Le diabète gestationnel, qui se manifeste ou est diagnostiqué pour la première fois pendant la grossesse, représente un enjeu majeur de santé publique. Il englobe deux conditions distinctes : un diabète qui se développe réellement pendant la grossesse, généralement au cours du deuxième trimestre, et disparaît après l'accouchement, bien qu'il puisse réapparaître sous forme de diabète de type 2 plus tard dans la vie ; et un diabète préexistant à la grossesse, souvent de type 2, qui est découvert lors du suivi de grossesse et persiste après l'accouchement.
Le diabète gestationnel et pré-gestationnel, qu'il soit de type 1 ou 2, est associé à un ensemble de complications ou de pathologies tant chez la mère que chez l'enfant, à court et à long terme.
Complications du diabète gestationnel
Complications maternelles
Le diabète gestationnel est associé à un risque accru d'hypertension artérielle gravidique, de pré-éclampsie et de césarienne. क्लासiquement, il apparaît en deuxième partie de grossesse, pendant la période d'insulinorésistance physiologique, ce qui limite le risque de malformations fœtales puisque la glycémie est normale au moment de l'organogenèse.
Complications fœtales
La principale complication pour l'enfant est la macrosomie (gros poids de naissance), qui augmente le risque de dystocie des épaules à la naissance. À plus long terme, les enfants pourraient présenter un risque accru de surpoids ou d'obésité et de diabète de type 2. De plus, une équipe américaine a mis en évidence le lien entre le diabète gestationnel de la mère et le surpoids de l’enfant vers 6-8 ans. Ainsi, les filles dont la mère a souffert de diabète gestationnel présentent un risque 3.5 fois plus élevé d’être en surpoids vers l’âge de 6-8 ans. Ce risque est 5.5 fois plus élevé si la mère est en surpoids ou obèse avant la grossesse.

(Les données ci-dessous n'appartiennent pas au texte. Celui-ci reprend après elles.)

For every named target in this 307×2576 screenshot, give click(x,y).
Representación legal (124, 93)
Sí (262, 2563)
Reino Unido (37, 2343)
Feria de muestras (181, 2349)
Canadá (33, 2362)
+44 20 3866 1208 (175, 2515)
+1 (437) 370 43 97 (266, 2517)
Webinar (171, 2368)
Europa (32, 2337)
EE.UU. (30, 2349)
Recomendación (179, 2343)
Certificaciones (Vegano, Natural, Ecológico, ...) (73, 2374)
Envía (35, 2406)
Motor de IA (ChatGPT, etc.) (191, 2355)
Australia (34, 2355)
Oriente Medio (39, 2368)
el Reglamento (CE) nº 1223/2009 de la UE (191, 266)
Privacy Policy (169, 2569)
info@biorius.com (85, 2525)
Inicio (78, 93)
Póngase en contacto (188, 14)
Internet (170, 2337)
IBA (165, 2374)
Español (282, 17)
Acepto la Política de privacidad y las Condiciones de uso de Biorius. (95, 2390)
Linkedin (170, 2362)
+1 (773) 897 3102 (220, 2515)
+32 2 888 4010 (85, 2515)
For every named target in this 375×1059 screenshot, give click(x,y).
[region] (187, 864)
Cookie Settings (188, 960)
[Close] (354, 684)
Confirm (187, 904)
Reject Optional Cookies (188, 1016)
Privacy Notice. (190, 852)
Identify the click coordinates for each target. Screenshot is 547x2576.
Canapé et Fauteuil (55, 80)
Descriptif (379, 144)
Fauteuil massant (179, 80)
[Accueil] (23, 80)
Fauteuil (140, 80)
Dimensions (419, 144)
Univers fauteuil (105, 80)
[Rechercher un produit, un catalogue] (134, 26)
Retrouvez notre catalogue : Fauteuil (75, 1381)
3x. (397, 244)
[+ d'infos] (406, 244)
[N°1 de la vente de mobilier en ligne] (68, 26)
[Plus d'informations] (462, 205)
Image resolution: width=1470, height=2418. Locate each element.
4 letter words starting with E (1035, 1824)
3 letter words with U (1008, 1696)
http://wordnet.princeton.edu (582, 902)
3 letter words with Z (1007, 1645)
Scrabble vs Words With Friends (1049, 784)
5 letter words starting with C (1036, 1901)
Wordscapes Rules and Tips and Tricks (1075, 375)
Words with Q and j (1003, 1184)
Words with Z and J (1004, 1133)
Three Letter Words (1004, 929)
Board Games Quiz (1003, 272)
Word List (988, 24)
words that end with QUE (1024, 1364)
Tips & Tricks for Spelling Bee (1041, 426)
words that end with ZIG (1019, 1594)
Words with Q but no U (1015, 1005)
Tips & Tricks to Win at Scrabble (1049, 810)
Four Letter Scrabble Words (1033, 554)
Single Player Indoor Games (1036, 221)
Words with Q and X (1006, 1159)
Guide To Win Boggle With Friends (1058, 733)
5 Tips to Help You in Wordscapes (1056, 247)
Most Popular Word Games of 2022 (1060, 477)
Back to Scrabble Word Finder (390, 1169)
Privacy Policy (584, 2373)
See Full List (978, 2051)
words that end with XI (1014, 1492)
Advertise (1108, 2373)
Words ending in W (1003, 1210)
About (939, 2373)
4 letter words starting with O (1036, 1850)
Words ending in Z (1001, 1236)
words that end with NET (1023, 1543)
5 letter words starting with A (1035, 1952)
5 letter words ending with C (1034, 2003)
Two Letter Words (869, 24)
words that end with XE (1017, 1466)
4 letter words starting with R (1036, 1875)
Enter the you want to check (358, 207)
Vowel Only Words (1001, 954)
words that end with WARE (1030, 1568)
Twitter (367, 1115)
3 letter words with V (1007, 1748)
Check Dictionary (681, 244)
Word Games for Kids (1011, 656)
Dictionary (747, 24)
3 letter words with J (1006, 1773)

Risque à long terme pour la mère
Les femmes ayant présenté un diabète gestationnel ont également un risque accru de développer ultérieurement un diabète de type 2 (dans 15 à 60 % des cas selon les études). L'étude française Diagest 2 a montré que 6 ans après l'accouchement, 18 % des femmes ayant eu un DG ont développé un diabète et 35 % à 11 ans. Le risque augmente avec le temps et persiste au moins 25 ans. Les risques de survenue du syndrome métabolique sont multipliés par 2 à 5, ceux de pathologies cardiovasculaires par 1,7 environ.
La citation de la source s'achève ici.